ACTIONS TO TAKE —
**a.** In the issue thread, condense the paragraph that begins "Note that this bug report" into a short bulleted list that keeps its main facts.
**b.** Reproduce word for word the part of the issue thread between "cabo commented 5" and "instead of <=).", inclusive.

PROVIDED PASSAGE —
───

FasterXML / jackson-dataformats-binary

Uber-project for standard Jackson binary format backends: avro, cbor, ion, protobuf, smile
Apache License 2.0
310 stars 133 forks source link

Some short UTF Strings encoded using non-canonical form #159

Closed Sajjon closed 5 years ago

Sajjon commented 5 years ago

Hey!

I recently discovered that Jackson produces UTF strings on the non-shortest-possible format (non-canonical form ) sometimes.

I first reported this issue CBOR Github but realized that most other CBOR project is using canonical form where Jackson is not.

It would be great if you could support canonical encoding of strings :)

cabo commented 5 years ago

Note that this bug report is not about the missing feature of generating "canonical" encoding (which would be a duplicate of #138), but about a set of off-by-one errors in the basic encoding logic which seem to lead to valid, but unnecessarily long encoding for ASCII strings of length 23 and 255. Please see the referenced issue for details. I'm not claiming to have read the entirety of CBORGenerator.java, but it seems that Line 1251 is not the only place that has this off-by-one error (maybe search for lines with ...MAX... that have < instead of <=).

cowtowncoder commented 5 years ago

@Sajjon thank you for reporting this. @cabo thank you for clarification: that does make more sense. I'll update the title.

cowtowncoder commented 5 years ago

Added this on

https://github.com/FasterXML/jackson-future-ideas/wiki/Jackson-Work-in-Progress

and hopefully include in 2.10 (depending on fix, could consider 2.9 backport but bit worried that change not safe for patch as 2.9 is quite far along patch series -- while correction, change to encoded data length can probably trigger bogus test fails in downstream deps).

Sajjon commented 5 years ago

@cowtowncoder @cabo Great job guys! Thanks a lot for your prompt reply. Looking forward to the fix!

cowtowncoder commented 5 years ago

Hoping to get 2.9.9 out Real Soon Now -- just received a potential CVE, which I'll need to address, but after that.

Sajjon commented 5 years ago

Great job! 💪

cowtowncoder commented 5 years ago

@Sajjon thank you once again for reporting this -- we take correctness and interoperability seriously, so it's good to weed out these deviations at least eventually over time :)

───

SOURCE EXCERPT —
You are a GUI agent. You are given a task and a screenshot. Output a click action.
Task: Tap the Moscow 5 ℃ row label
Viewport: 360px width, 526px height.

───

SOLVED TASKS —
**a.**
- The report is not about the missing feature of generating "canonical" encoding, which would duplicate #138.
- It concerns a set of off-by-one errors in the basic encoding logic.
- These errors seem to produce valid but unnecessarily long encoding for ASCII strings of length 23 and 255.
- Details are in the referenced issue.
- Line 1251 of CBORGenerator.java appears not to be the only place with this error. Lines with ...MAX... that use < instead of <= are worth searching for.

**b.**
cabo commented 5 years ago

Note that this bug report is not about the missing feature of generating "canonical" encoding (which would be a duplicate of #138), but about a set of off-by-one errors in the basic encoding logic which seem to lead to valid, but unnecessarily long encoding for ASCII strings of length 23 and 255. Please see the referenced issue for details. I'm not claiming to have read the entirety of CBORGenerator.java, but it seems that Line 1251 is not the only place that has this off-by-one error (maybe search for lines with ...MAX... that have < instead of <=).